Where do you find inspiration?
Everywhere. I especially like new places and then trying to filter the experience through an outsider’s perspective. That was part of what was so exciting for me while writing “You Know When the Men Are Gone.” As a military spouse, I was writing what I knew, but sometimes I would step outside of myself and think about how crazy that life must seem to people on the other side of the front gate: the constant deployments, the thousand men who pack their bags, kiss their wives and babies, and head off for an entire year into a war zone. Or how the retreat plays at five o’clock, and all the cars in Fort Hood suddenly stop driving, soldiers and spouses get out, face the flag in the distance, salute or put their hands on their hearts until the bugle song is over. Now I am writing about life abroad, about Americans living in Amman, Jordan, where there is a little bit of a similar disconnect, the expats exist in two different worlds, trying to balance very different world views. There is so much material there.
What advice do you have for aspiring authors?
I remember how much consolation I would get from stories about successful writers who had a difficult time getting published (think Madeline L’Engle, whose “A Wrinkle in Time” was rejected by more than two dozen publishers, or J.K Rowling and her first Harry Potter, rejected by twelve publishers). So, writers out there, don’t get discouraged, or perhaps just get discouraged enough to do a kick-butt rewrite. Every revision will make your work stronger, every new story or book is tighter and better than the last. Stay at it; work so hard you dream about your characters. It will eventually pay off.
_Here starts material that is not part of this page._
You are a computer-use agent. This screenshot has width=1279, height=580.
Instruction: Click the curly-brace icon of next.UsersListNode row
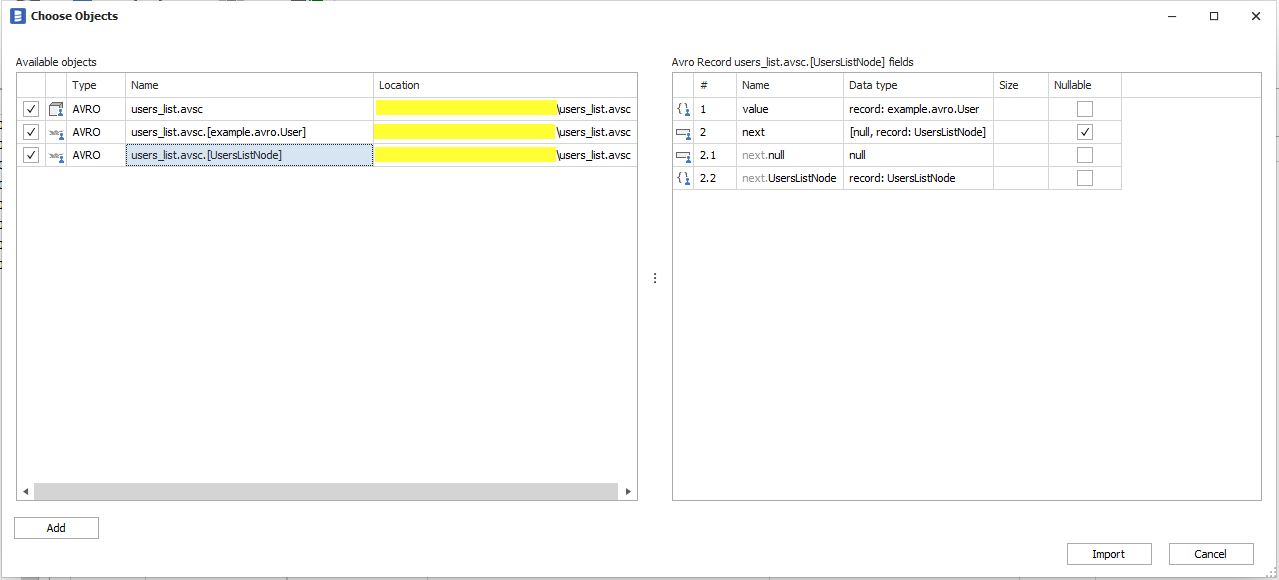click(x=683, y=178)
What are you reading right now?
“The Postmistress” by Sarah Blake. The voice is perfect; it creates such a vivid portrait of the 1930’s, and shows the reader a rare glimpse into World War II: how small-town America waited to be pulled into the fight and how ordinary people in London managed day to day life during the Blitz.
I also just finished Kayt Sukel’s “Dirty Minds.” I don’t usually pick up non-fiction, and I certainly never pick up science writing. But Kayt’s book was an incredible eye-opener about how love and lust affect the human brain, about everything from how a monogamous (and cute) prairie vole will kill another male vole trying to seduce its ‘wife,’ to the similar activation of brain areas by sexual obsession and drug addiction.
Oh, and I just started reading local writer, Glen Finland’s “Next Stop”—her memoir about raising her differently abled son into an independent adulthood. It’s a gorgeous book, beautifully written, incredibly funny at times, always introspective and smart. It will make you appreciate family in a new way and give your child an extra kiss at bedtime.
What’s your favorite opening line from a book?
“I will be her witness” from Joan Didion’s “The Book of Common Prayer.” It immediately makes me, the reader, skeptical about the trustworthiness and motivations of the narrator. The reader is never sure if the narrator is telling the life of the protagonist, Charlotte, or her own life filtered through the events in Charlotte’s life. And I love that kind of unreliable narrator who offers the reader a great story as well as a great puzzle to figure out.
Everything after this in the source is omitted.